Automatic FusedSWAP gate insertion of QuantumCircuitOptimizer // not supported yet
- optimize(circuit, block_size, swap_level=0)
  - swap_level = 0
    - No SWAP/FusedSWAP gate insertion
  - swap_level = 1
    - Insert SWAP/FusedSWAP gates to reduce communication without changing gate order
  - swap_level = 2
    - Insert SWAP/FusedSWAP gates to reduce communication with changing gate order
- optimize_light(circuit, swap_level=0)
  - swap_level = 0
    - No SWAP/FusedSWAP gate insertion
  - swap_level = 1
    - Insert SWAP/FusedSWAP gates to reduce communication without changing gate order
  - swap_level = 2
    - Insert SWAP/FusedSWAP gates to reduce communication with changing gate order
circuit.update_quantum_state(state, seed) // not supported yet
- Enables updating of the state vector with a random number of seeds
environmental variable QULACS_NUM_THREADS : Specifies the maximum number of threads to be used in Qulacs. (Override OMP_NUM_THREADS; valid range is 1 - 1024)

build/install

Prerequisites (Verified version)
- GCC 11.2
- CMake 3.24.0
- Open MPI 4.1

$ cd [Qulacs_Home]
$ python3 -m venv venv
$ . ./venv/bin/activate
$ pip install -U pip wheel
$ pip install pytest numpy mpi4py
$ C_COMPILER=mpicc CXX_COMPILER=mpic++ USE_MPI=Yes pip install .

Stated task 1:
Decide whether each statement below agrees with the Qulacs notes above. For each, answer yes or no and quote the exact words from the Qulacs notes that settle it.
(a) In optimize, swap_level = 1 inserts SWAP/FusedSWAP gates and changes the gate order.
(b) QULACS_NUM_THREADS takes precedence over OMP_NUM_THREADS.
(c) The verified Open MPI version is 4.2.
Stated task 2:
Extend the Qulacs notes above, picking up right after their final install command.

Stored data:
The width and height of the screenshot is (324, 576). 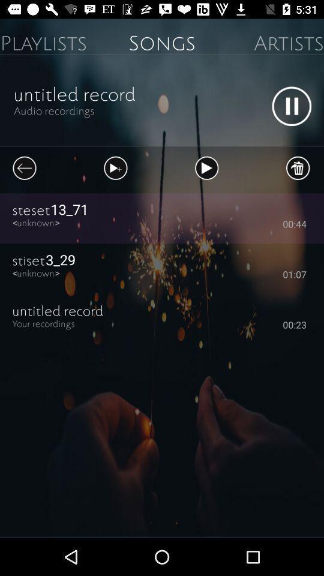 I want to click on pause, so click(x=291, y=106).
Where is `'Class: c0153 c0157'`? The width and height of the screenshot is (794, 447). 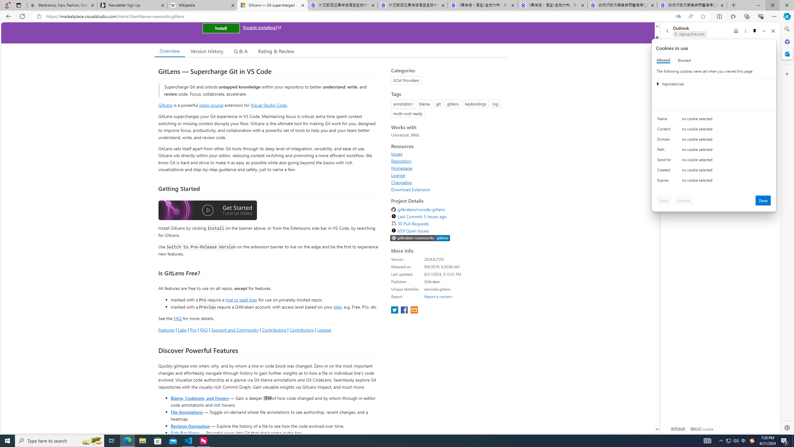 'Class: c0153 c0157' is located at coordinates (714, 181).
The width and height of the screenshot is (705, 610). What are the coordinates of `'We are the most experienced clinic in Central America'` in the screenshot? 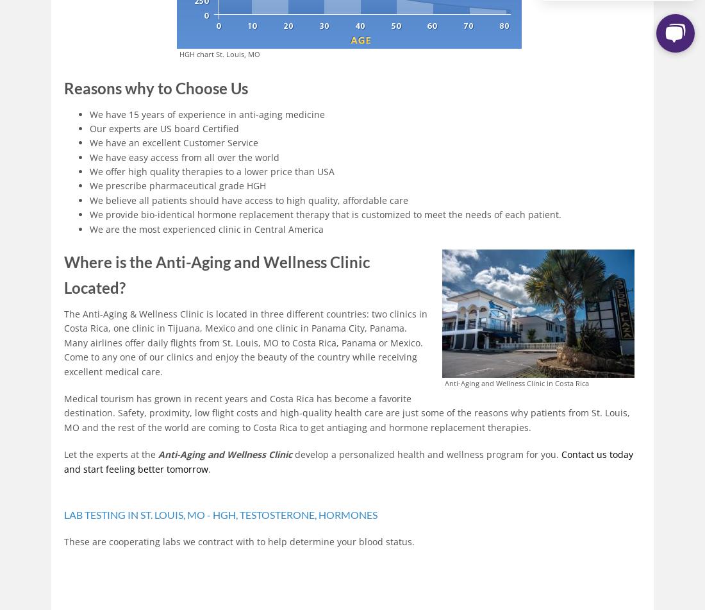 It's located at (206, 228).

Final answer 1:
(a) No: "Insert SWAP/FusedSWAP gates to reduce communication without changing gate order"
(b) Yes: "Override OMP_NUM_THREADS"
(c) No: "Open MPI 4.1"

Final answer 2:
test

$ USE_TEST=Yes ./script/build_mpicc.sh
$ pushd build
$ make test
$ make pythontest
$ mpirun -n 2 pytest python/test

Example

Python sample code

import qulacs
from qulacs.gate import Y, CNOT, merge
from qulacs.circuit import QuantumCircuitOptimizer as QCO
import numpy as np
if qulacs.check_build_for_mpi():
    from mpi4py import MPI
else:
    print("Qulacs module was build without USE_MPI.")
    exit()

mpicomm = MPI.COMM_WORLD
mpirank = mpicomm.Get_rank()
mpisize = mpicomm.Get_size()
globalqubits = int(np.log2(mpisize))

nqubits = 5

# Even if use_multi_cpu=True is specified, state vector(state) is not
# distributed if the number of local qubits is less than 2.
state = qulacs.QuantumState(nqubits, use_multi_cpu = True)

# If seed is not specified AND state is not distributed, the state of each
# process has would be initialised with a different value. 
state.set_Haar_random_state(2023)

# If use_multi_cpu is not specified, state vector is not distributed.
state_on_single_cpu = qulacs.QuantumState(nqubits)
state_on_single_cpu.load(state)

if mpirank == 0:
    devicename = state.get_device_name()
    print("Device name of the state vector:", devicename)
    if devicename == "multi-cpu":
        print("- Number of qubits:", nqubits)
        print("- Number of global qubits:", globalqubits)
        print("- Number of local qubits:", nqubits - globalqubits)

# build a circuit
circuit = qulacs.QuantumCircuit(nqubits)
circuit.add_X_gate(0)
merged_gate = merge(CNOT(0,1), Y(1))
circuit.add_gate(merged_gate)
circuit.add_RX_gate(1, 0.5)

# updating the state
QCO().optimize_light(circuit)
circuit.update_quantum_state(state)

print("Sampling =", state.sampling(20, 2021))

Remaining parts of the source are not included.